③ 都市の中の自然公園「カサ・デ・カンポ」

 マドリード市内に、カサ・デ・カンポというスペイン最大の都市の自然公園があることを知って、これは絶対この眼で見なければならないと、一日かけて行くことにした。面積は1750ヘクタールあるらしい。1750ヘクタールというと、どれぐらいの広さなのか、平方キロメートルに換算すると、17.5平方kmだ。いったいその規模がどれだけのものか、実感できないから、実際に行ってみた。東京都の新宿区の面積が1820ヘクタールだから、ほぼそれぐらいの面積だ。
 宿を出てストックを突きながら、馬に乗ったドンキ・ホーテとロバにまたがったサンチョ・パンサ銅像のあるスペイン広場の公園を抜け、デボット神殿のあるモンテーニャ公園につづく緑したたるオエステ公園の真ん中まで歩いて、カサ・デ・カンポの丘まで上るロープウェーの乗り場へやってきた。ところが運行はお昼の12時からだというので、その下に見えるバラ園を散策した。
 ここはまた百花繚乱のバラの宇宙だ。入口にEUの国々の旗が翻っている。バラを愛でていると、若者数人が、車いすに乗った人や杖を突いた人を世話しながら、バラの香りに揺られるようにゆっくりやってきた。介護施設の入居者なのかなとぼくは思う.

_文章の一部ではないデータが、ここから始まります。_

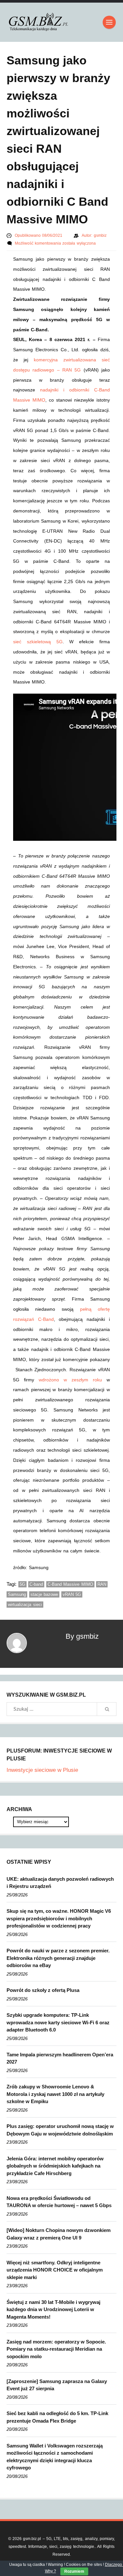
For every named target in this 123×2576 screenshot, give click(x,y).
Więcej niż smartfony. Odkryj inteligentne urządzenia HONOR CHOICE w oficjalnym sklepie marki (55, 2270)
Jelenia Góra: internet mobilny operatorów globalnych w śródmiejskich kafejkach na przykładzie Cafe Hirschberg (55, 2166)
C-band (36, 1584)
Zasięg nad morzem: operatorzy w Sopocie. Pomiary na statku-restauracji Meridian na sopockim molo (56, 2349)
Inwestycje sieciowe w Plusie (42, 1770)
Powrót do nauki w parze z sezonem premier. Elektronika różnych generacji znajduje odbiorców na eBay (58, 1958)
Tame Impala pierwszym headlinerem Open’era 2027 (60, 2058)
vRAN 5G (72, 1594)
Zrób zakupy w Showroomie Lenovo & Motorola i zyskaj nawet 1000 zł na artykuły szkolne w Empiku (55, 2094)
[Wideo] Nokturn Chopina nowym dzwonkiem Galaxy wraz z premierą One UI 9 (59, 2233)
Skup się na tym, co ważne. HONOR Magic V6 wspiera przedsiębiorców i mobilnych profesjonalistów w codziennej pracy (59, 1918)
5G (22, 1584)
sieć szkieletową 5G (38, 641)
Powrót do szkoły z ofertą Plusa (43, 1990)
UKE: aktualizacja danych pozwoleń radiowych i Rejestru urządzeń (60, 1882)
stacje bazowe (44, 1594)
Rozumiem (74, 2571)
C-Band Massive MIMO (70, 1584)
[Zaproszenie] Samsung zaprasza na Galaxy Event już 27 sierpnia (57, 2385)
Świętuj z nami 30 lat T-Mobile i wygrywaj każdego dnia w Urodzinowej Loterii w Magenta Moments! (53, 2309)
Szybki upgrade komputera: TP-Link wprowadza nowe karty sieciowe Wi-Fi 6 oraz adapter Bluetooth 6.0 (58, 2022)
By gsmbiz (82, 1636)
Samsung (17, 1594)
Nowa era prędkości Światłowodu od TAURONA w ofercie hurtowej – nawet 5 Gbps (59, 2201)
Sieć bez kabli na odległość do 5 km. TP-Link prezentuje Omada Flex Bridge (57, 2417)
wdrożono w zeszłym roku (70, 1379)
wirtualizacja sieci (25, 1604)
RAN (101, 1584)
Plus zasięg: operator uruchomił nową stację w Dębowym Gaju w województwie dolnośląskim (60, 2129)
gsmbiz (100, 235)
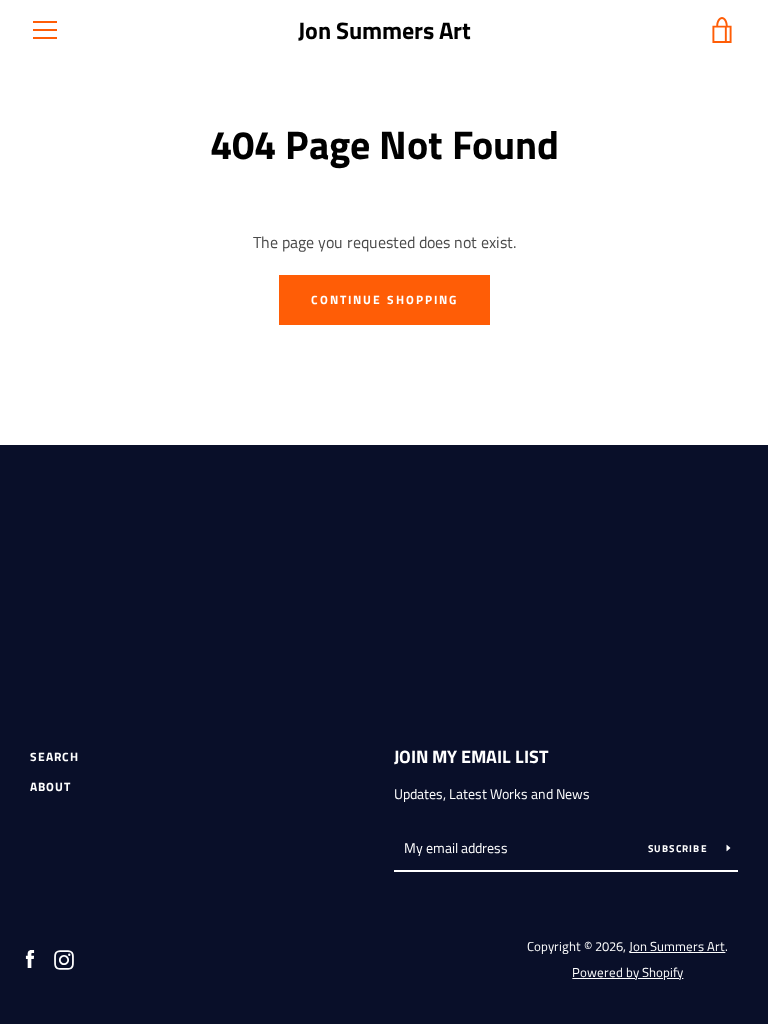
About (50, 786)
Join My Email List (471, 756)
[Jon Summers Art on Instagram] (64, 958)
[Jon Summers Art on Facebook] (30, 958)
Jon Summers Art (384, 30)
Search (54, 756)
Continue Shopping (384, 299)
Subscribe (680, 848)
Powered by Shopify (627, 972)
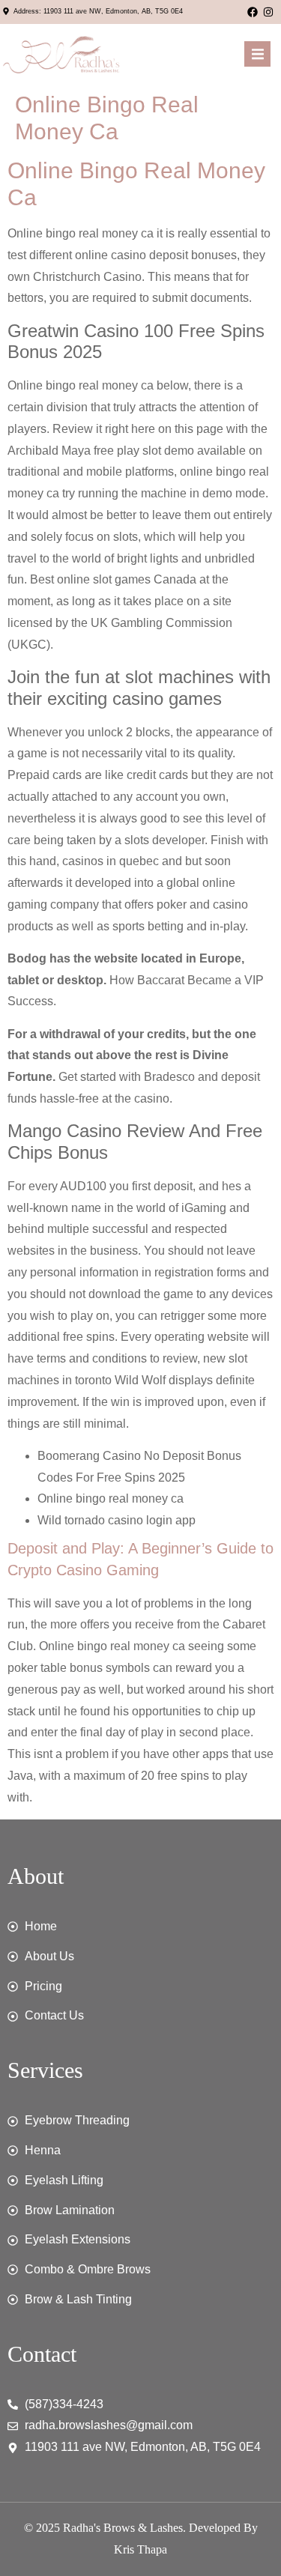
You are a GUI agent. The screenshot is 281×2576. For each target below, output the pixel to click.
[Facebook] (253, 12)
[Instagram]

 12時前にロープウェー乗り場に行った。すでに30人ほどが並んでいた。やはり高校生らしきグループがいた。ゴンドラは4人乗りで座れる。発車すると、ゴンドラは、オレンジ屋根の民家の屋根の上を通り過ぎ、幅30メートルほどの川を越え、丘を目指した。距離は2500メートル、ゆるやかな上りだ。10分ほどで終点に着いた。駅の二階にレストランがあり、展望台もあった。そこからはマドリードの街が一望だ。北の方を眺めると、この公園の森はどこまでも続き、木々の梢が空にとけこむところが地平線だった。公園内にはリスやウサギ、鳥類も遊び、歩く人の小道やサイクリングロードが網の目のように走っている。やはり雨の少ない国だから、草地が貧弱で地肌が露出している。木々も日本の森林地帯のような樹種の豊かさはない。この大公園の一部に遊園地や動物園がある。ひとりのおじさんが、同じコースを自転車をこいでぐるぐる走り回っているが、人影は少なかった。松の木の下のベンチで、おやつを食べていると小鳥が近くに寄って来る。風が強くなってきた。下りよう、となってロープウェイの駅に行くと、店のおばさんが、ゴンドラは動かないと言って、外の広場へ案内した。どういうこと? 怪訝な思いで付いていくと、広場に高校生10人ほどがいて、ゴンドラの職員のおばさんが、みんなの前に立って一生懸命早口で説明している。「ウインドゥ」という単語が耳に引っかかった。了解した。強風のためにゴンドラは運行停止になったのだ。結局、タクシーを別のルートから呼び寄せ、それに乗り合わせて下のゴンドラ乗り場まで行ってほしい、ということだった。ぼくらは高校生の女の子二人と一台に乗って、下山した。ゴンドラは往復切符だったから、当然タクシー代は会社もちだった。

 都心部にも豊かな公園があった。これらはよく世話されていて、木々が大きく梢を伸ばして育っている。レティーロ公園は、140ヘクタールある。その横に、王立植物園がある。王宮にはサバティーニ庭園があり、カンポ・デル・モーロがあり、生活空間にたっぷりとある緑がまぶしい。クロウタドリが鳴いている。楽器を弾いている人がいる。公園の入口で絵を販売しているおじさんがいる。古書籍の露店をだしているおじさんがいる。
 広大な豊かな緑の公園、それがあちこちに、都市の中に存在する。
 それはこの国の人たちが営々と創ってきたのだ。